SUPPLIED DATA:
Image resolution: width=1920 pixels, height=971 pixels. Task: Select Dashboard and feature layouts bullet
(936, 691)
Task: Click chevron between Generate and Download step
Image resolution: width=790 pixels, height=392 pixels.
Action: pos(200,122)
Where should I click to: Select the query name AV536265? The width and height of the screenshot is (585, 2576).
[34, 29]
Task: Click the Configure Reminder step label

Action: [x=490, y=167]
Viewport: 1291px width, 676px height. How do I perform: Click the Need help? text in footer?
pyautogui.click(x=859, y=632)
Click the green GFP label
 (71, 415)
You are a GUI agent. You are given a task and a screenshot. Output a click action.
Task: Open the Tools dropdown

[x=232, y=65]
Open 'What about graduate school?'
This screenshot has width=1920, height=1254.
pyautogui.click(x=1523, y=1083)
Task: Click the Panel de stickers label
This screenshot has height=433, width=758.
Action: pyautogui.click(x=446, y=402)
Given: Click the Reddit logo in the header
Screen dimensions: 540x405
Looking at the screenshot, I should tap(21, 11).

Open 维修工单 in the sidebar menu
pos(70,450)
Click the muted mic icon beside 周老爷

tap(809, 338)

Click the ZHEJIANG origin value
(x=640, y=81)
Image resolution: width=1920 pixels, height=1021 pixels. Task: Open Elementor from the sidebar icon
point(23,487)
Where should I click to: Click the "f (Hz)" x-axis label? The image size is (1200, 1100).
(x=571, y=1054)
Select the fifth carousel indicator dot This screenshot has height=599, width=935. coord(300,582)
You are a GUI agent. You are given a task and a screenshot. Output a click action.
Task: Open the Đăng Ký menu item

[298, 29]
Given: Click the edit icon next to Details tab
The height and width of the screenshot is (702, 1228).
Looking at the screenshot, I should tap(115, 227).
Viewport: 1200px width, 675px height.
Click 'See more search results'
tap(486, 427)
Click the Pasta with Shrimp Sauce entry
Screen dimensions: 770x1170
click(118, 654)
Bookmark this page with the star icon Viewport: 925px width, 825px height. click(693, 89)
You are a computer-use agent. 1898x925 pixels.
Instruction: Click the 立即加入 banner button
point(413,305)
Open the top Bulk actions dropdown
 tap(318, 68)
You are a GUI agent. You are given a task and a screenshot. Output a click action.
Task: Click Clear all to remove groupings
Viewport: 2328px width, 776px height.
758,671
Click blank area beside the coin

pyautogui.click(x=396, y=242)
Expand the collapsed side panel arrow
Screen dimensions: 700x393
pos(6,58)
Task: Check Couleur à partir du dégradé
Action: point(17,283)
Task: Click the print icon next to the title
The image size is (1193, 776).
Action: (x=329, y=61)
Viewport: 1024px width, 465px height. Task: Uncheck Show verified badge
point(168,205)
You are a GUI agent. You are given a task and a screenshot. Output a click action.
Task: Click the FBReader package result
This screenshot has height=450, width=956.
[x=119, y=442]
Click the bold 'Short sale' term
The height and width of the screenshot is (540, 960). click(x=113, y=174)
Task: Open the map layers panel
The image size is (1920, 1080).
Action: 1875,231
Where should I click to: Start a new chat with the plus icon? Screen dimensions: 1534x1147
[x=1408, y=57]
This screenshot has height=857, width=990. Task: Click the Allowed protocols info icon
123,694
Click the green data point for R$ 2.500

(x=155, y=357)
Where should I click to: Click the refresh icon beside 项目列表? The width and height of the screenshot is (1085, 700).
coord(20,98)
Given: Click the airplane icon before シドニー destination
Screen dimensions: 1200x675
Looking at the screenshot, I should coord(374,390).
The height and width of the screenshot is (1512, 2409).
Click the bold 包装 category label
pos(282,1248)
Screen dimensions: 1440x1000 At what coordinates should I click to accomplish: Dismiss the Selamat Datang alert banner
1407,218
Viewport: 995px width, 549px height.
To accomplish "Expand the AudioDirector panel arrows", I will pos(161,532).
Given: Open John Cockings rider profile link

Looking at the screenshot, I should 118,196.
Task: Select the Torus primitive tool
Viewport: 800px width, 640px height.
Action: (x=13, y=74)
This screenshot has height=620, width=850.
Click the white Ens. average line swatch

WHAT YOU ARE ASKED TO DO: Every line of the material is to be set down again verbatim.

SOLVED PROBLEM:
Image resolution: width=1920 pixels, height=971 pixels. Task: Select Dashboard and feature layouts bullet
(936, 691)
Task: Click chevron between Generate and Download step
Image resolution: width=790 pixels, height=392 pixels.
Action: pos(200,122)
Where should I click to: Select the query name AV536265? The width and height of the screenshot is (585, 2576).
[34, 29]
Task: Click the Configure Reminder step label

Action: [x=490, y=167]
Viewport: 1291px width, 676px height. How do I perform: Click the Need help? text in footer?
pyautogui.click(x=859, y=632)
Click the green GFP label
 (71, 415)
You are a GUI agent. You are given a task and a screenshot. Output a click action.
Task: Open the Tools dropdown

[x=232, y=65]
Open 'What about graduate school?'
This screenshot has width=1920, height=1254.
pyautogui.click(x=1523, y=1083)
Task: Click the Panel de stickers label
This screenshot has height=433, width=758.
Action: pyautogui.click(x=446, y=402)
Given: Click the Reddit logo in the header
Screen dimensions: 540x405
Looking at the screenshot, I should tap(21, 11).

Open 维修工单 in the sidebar menu
pos(70,450)
Click the muted mic icon beside 周老爷

tap(809, 338)

Click the ZHEJIANG origin value
(x=640, y=81)
Image resolution: width=1920 pixels, height=1021 pixels. Task: Open Elementor from the sidebar icon
point(23,487)
Where should I click to: Click the "f (Hz)" x-axis label? The image size is (1200, 1100).
(x=571, y=1054)
Select the fifth carousel indicator dot This screenshot has height=599, width=935. coord(300,582)
You are a GUI agent. You are given a task and a screenshot. Output a click action.
Task: Open the Đăng Ký menu item

[298, 29]
Given: Click the edit icon next to Details tab
The height and width of the screenshot is (702, 1228).
Looking at the screenshot, I should tap(115, 227).
Viewport: 1200px width, 675px height.
Click 'See more search results'
tap(486, 427)
Click the Pasta with Shrimp Sauce entry
Screen dimensions: 770x1170
click(118, 654)
Bookmark this page with the star icon Viewport: 925px width, 825px height. click(693, 89)
You are a computer-use agent. 1898x925 pixels.
Instruction: Click the 立即加入 banner button
point(413,305)
Open the top Bulk actions dropdown
 tap(318, 68)
You are a GUI agent. You are given a task and a screenshot. Output a click action.
Task: Click Clear all to remove groupings
Viewport: 2328px width, 776px height.
758,671
Click blank area beside the coin

pyautogui.click(x=396, y=242)
Expand the collapsed side panel arrow
Screen dimensions: 700x393
pos(6,58)
Task: Check Couleur à partir du dégradé
Action: point(17,283)
Task: Click the print icon next to the title
The image size is (1193, 776).
Action: (x=329, y=61)
Viewport: 1024px width, 465px height. Task: Uncheck Show verified badge
point(168,205)
You are a GUI agent. You are given a task and a screenshot. Output a click action.
Task: Click the FBReader package result
This screenshot has height=450, width=956.
[x=119, y=442]
Click the bold 'Short sale' term
The height and width of the screenshot is (540, 960). click(x=113, y=174)
Task: Open the map layers panel
The image size is (1920, 1080).
Action: 1875,231
Where should I click to: Start a new chat with the plus icon? Screen dimensions: 1534x1147
[x=1408, y=57]
This screenshot has height=857, width=990. Task: Click the Allowed protocols info icon
123,694
Click the green data point for R$ 2.500

(x=155, y=357)
Where should I click to: Click the refresh icon beside 项目列表? The width and height of the screenshot is (1085, 700).
coord(20,98)
Given: Click the airplane icon before シドニー destination
Screen dimensions: 1200x675
Looking at the screenshot, I should coord(374,390).
The height and width of the screenshot is (1512, 2409).
Click the bold 包装 category label
pos(282,1248)
Screen dimensions: 1440x1000 At what coordinates should I click to accomplish: Dismiss the Selamat Datang alert banner
1407,218
Viewport: 995px width, 549px height.
To accomplish "Expand the AudioDirector panel arrows", I will pos(161,532).
Given: Open John Cockings rider profile link

Looking at the screenshot, I should 118,196.
Task: Select the Torus primitive tool
Viewport: 800px width, 640px height.
Action: (x=13, y=74)
This screenshot has height=620, width=850.
Click the white Ens. average line swatch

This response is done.